After playing around in my test environment, I think this will work for you. Just copy/paste this into your active theme’s functions.php
file.
/**
* Maybe Decode Non UTF8 Characters before DTX Sanitize
*
* @param string $value value to be sanitized
* @param string $type Optional. The type of sanitation to return. Default is
auto
where automatic identification will be used to attempt to identify URLs and email addresses vs text.
*
* @return string the modified value
*/
function custom_dtx_decode_sanitize($value = '', $type = 'auto')
{
if ($type == 'text' || $type == 'auto' && is_string($value) && !empty($value = trim($value)) && wp_check_invalid_utf8($value)) {
return rawurldecode($value);
}
return $value;
}
add_filter('wpcf7dtx_sanitize', 'custom_dtx_decode_sanitize', 9, 2);
This code taps into the DTX sanitizing filter before it runs and it checks for any that are being sanitized as text (or auto-identified) and does an extra check for any invalid UTF-8 characters. If the value has invalid UTF-8 characters like in your URL, then it runs a PHP function to decode it so the characters are preserved and not eliminated when sanitizing and escaping happens.

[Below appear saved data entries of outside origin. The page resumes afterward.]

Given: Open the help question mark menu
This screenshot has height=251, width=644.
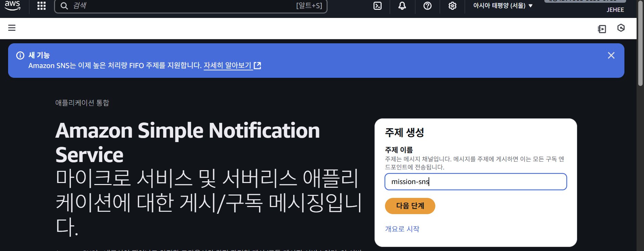Looking at the screenshot, I should (427, 6).
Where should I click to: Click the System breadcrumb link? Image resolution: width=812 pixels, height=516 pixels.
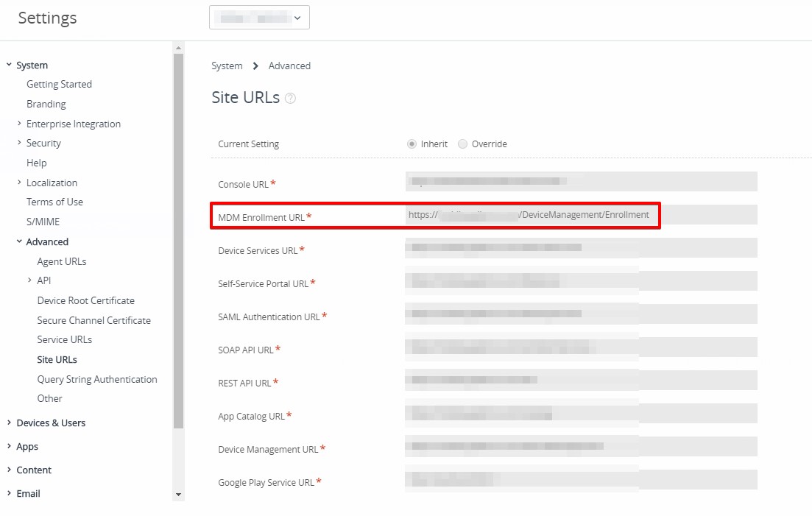(x=227, y=66)

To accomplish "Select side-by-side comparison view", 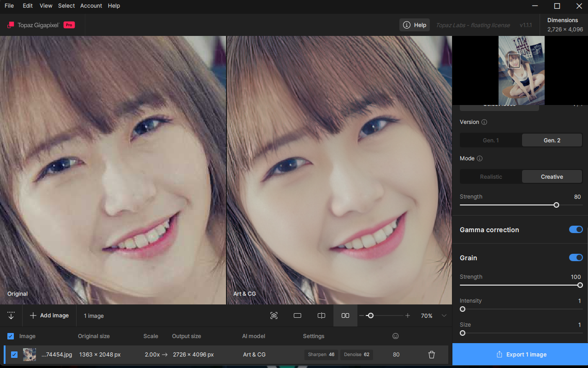I will (345, 315).
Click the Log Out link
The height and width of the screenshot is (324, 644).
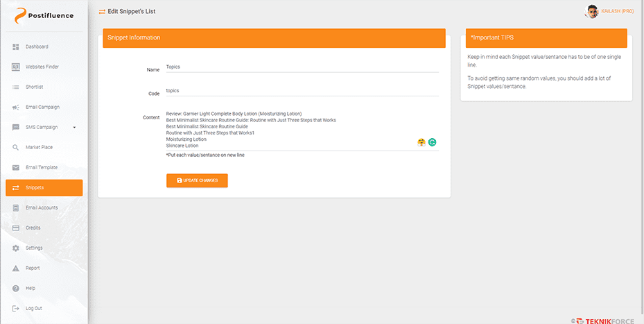pos(33,308)
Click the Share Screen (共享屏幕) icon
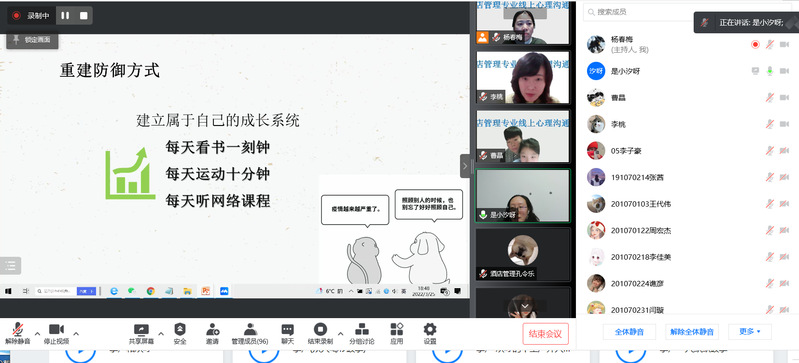Screen dimensions: 799x363 [141, 330]
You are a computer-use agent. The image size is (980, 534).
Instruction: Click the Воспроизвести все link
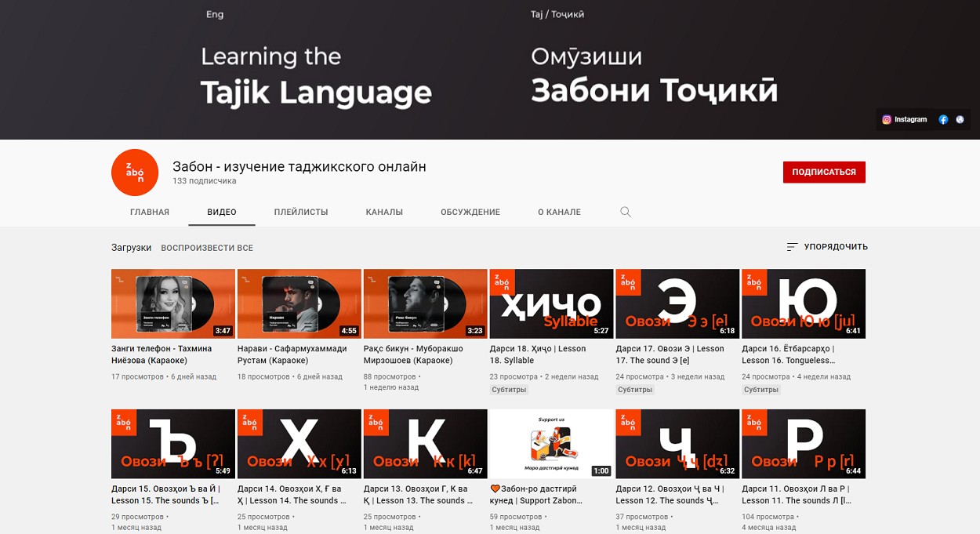click(207, 248)
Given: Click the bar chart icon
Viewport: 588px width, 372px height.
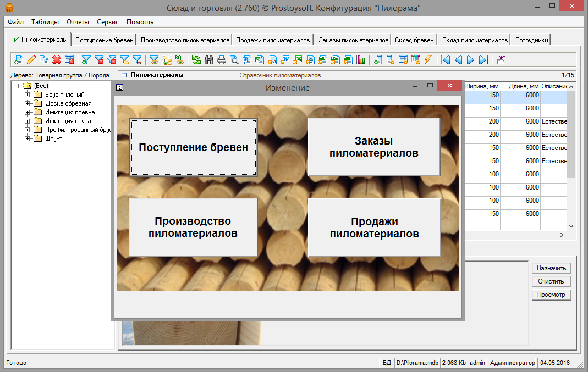Looking at the screenshot, I should tap(361, 60).
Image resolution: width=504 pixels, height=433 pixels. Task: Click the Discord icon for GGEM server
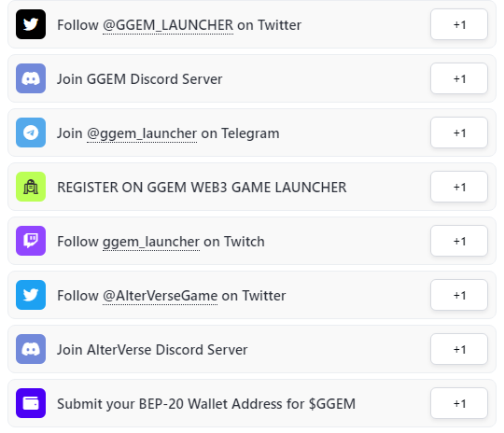coord(31,78)
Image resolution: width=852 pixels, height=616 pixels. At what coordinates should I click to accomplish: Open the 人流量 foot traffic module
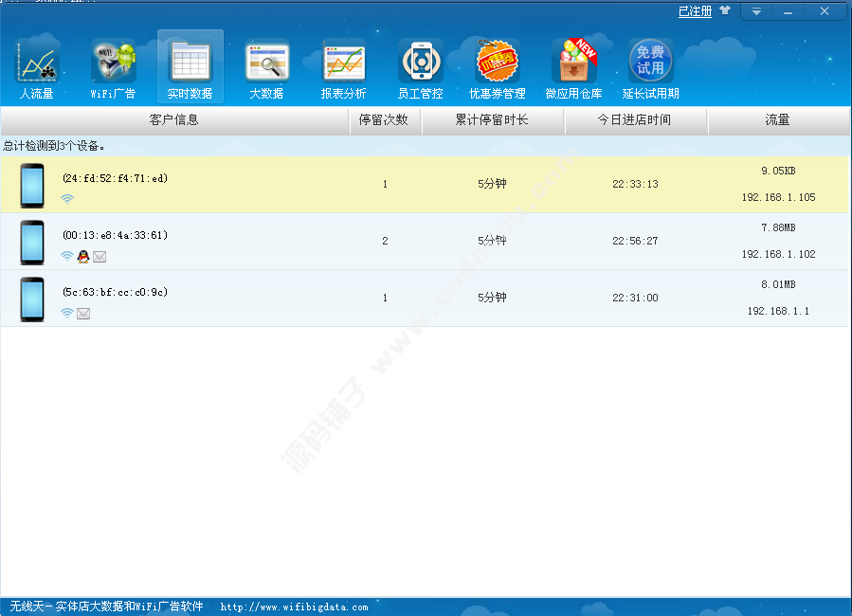pos(37,67)
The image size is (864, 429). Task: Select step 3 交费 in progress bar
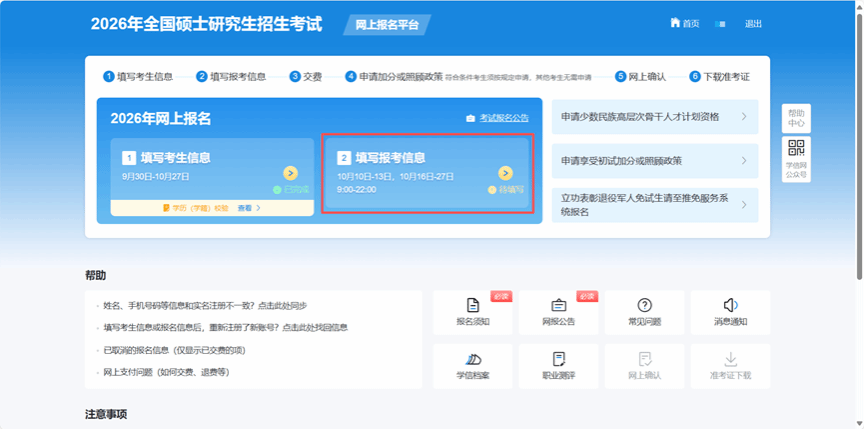click(x=306, y=76)
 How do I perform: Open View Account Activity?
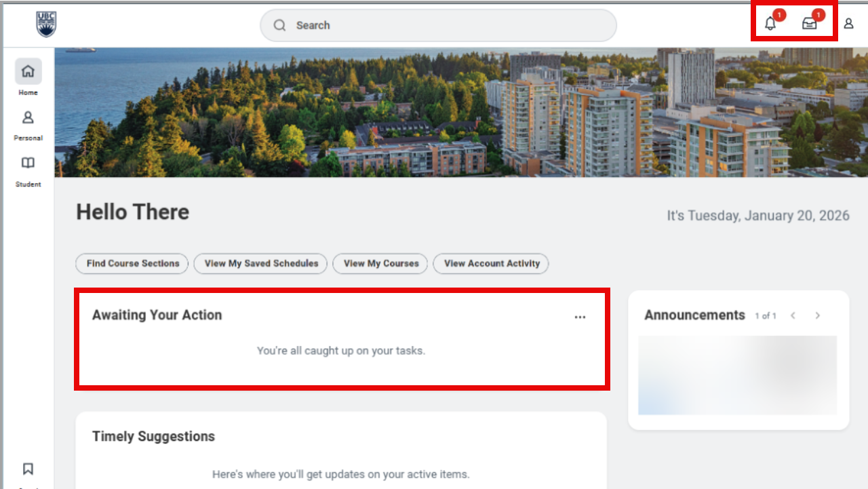tap(490, 263)
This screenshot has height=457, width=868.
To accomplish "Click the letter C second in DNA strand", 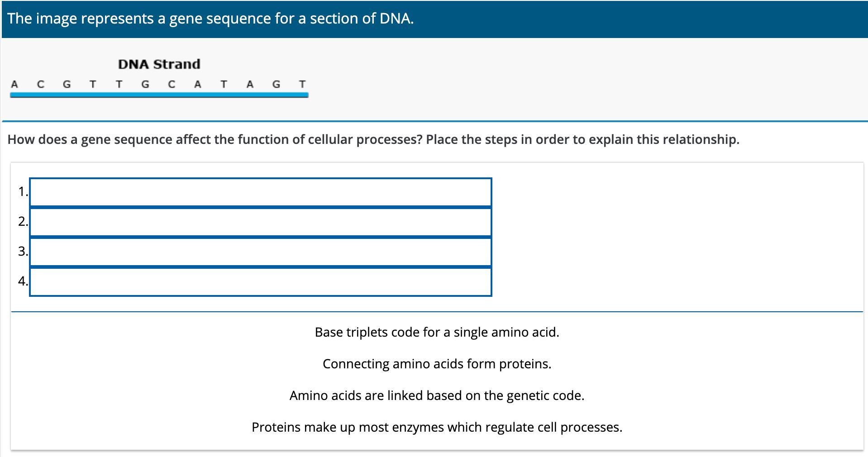I will pyautogui.click(x=41, y=84).
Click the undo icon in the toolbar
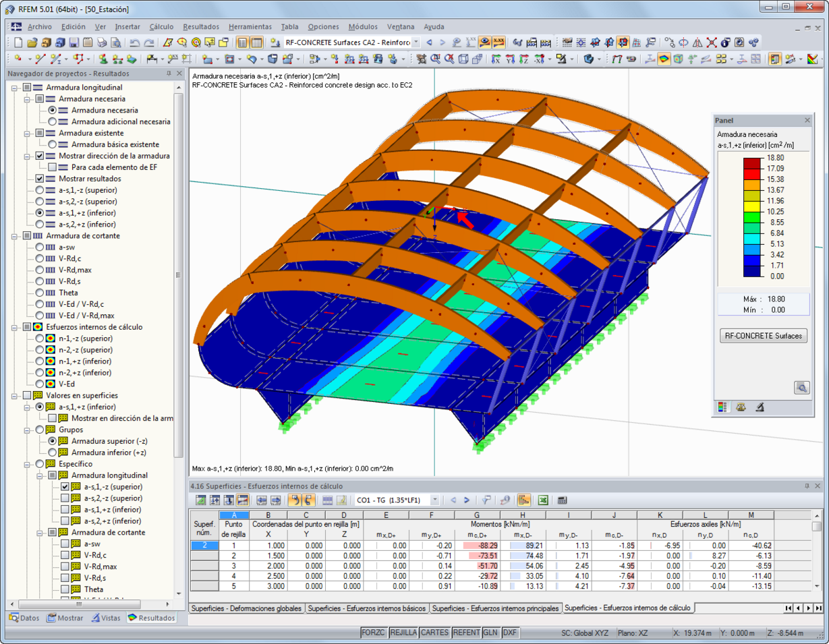829x644 pixels. coord(134,42)
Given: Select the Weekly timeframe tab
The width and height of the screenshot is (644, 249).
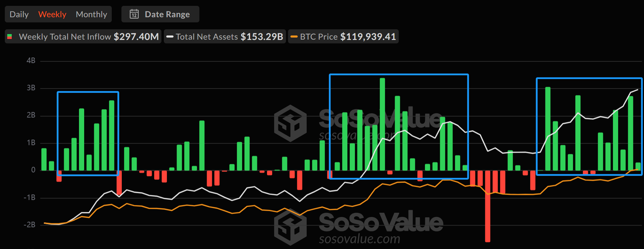Looking at the screenshot, I should point(52,14).
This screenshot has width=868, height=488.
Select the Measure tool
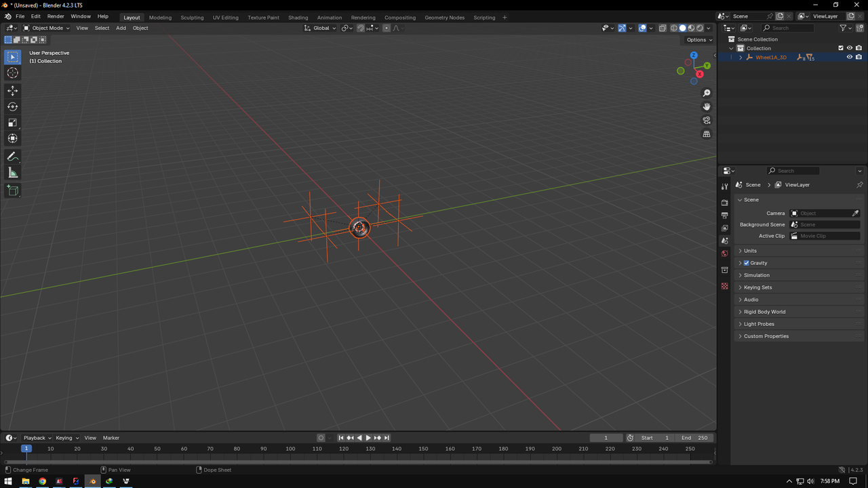12,172
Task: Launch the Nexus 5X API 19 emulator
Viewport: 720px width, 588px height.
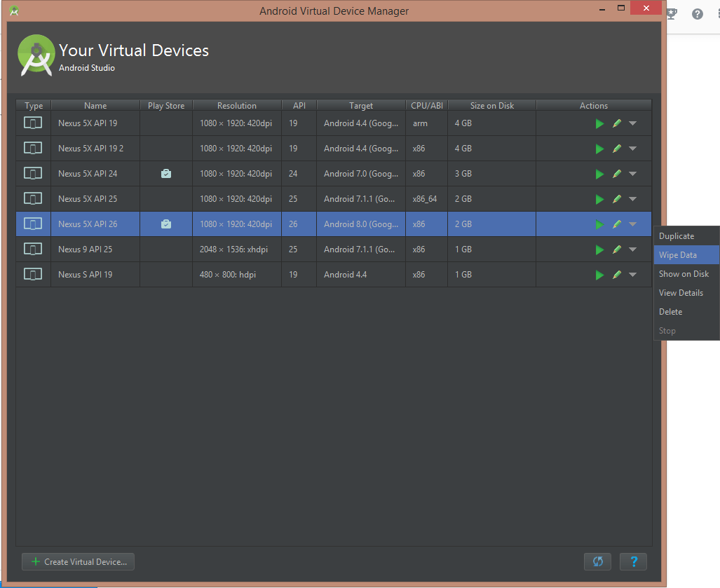Action: point(599,123)
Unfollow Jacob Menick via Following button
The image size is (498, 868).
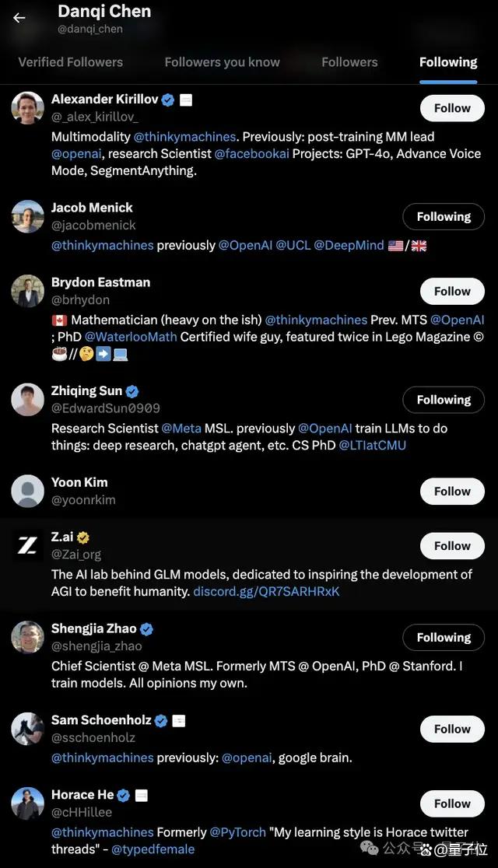tap(444, 217)
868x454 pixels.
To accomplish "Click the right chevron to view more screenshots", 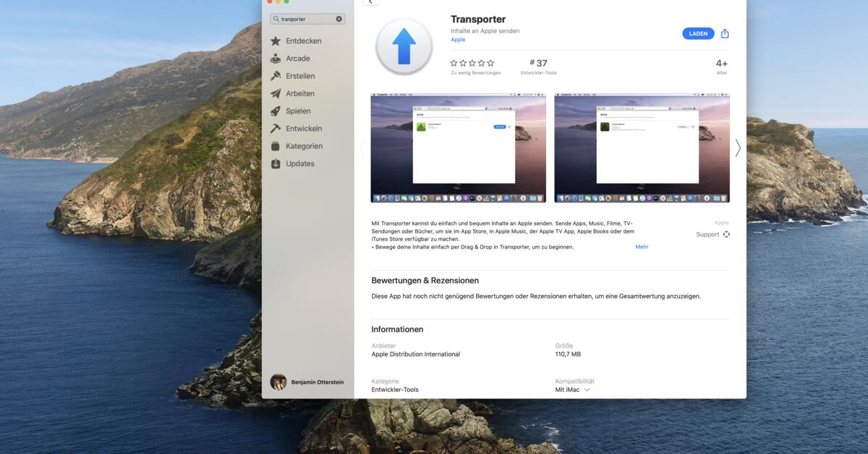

I decided not to add this to CF7 as a built-in piece because I have no idea what the effects could be for other users. I feel like it’d break a lot of stuff in emails since it’d modify how some things are saved in the database. But for your use-case, since you’re using it for one field, it should be fine. Just be sure you’re using version 3.3.0 of Contact Form 7 – Dynamic Text Extension or later so the filter feature exists!
The dtx_pageload
feature was added earlier this week (3.5.0+), which is the reason why I asked about the version in my previous post. If using an older version, it’d just be ignored.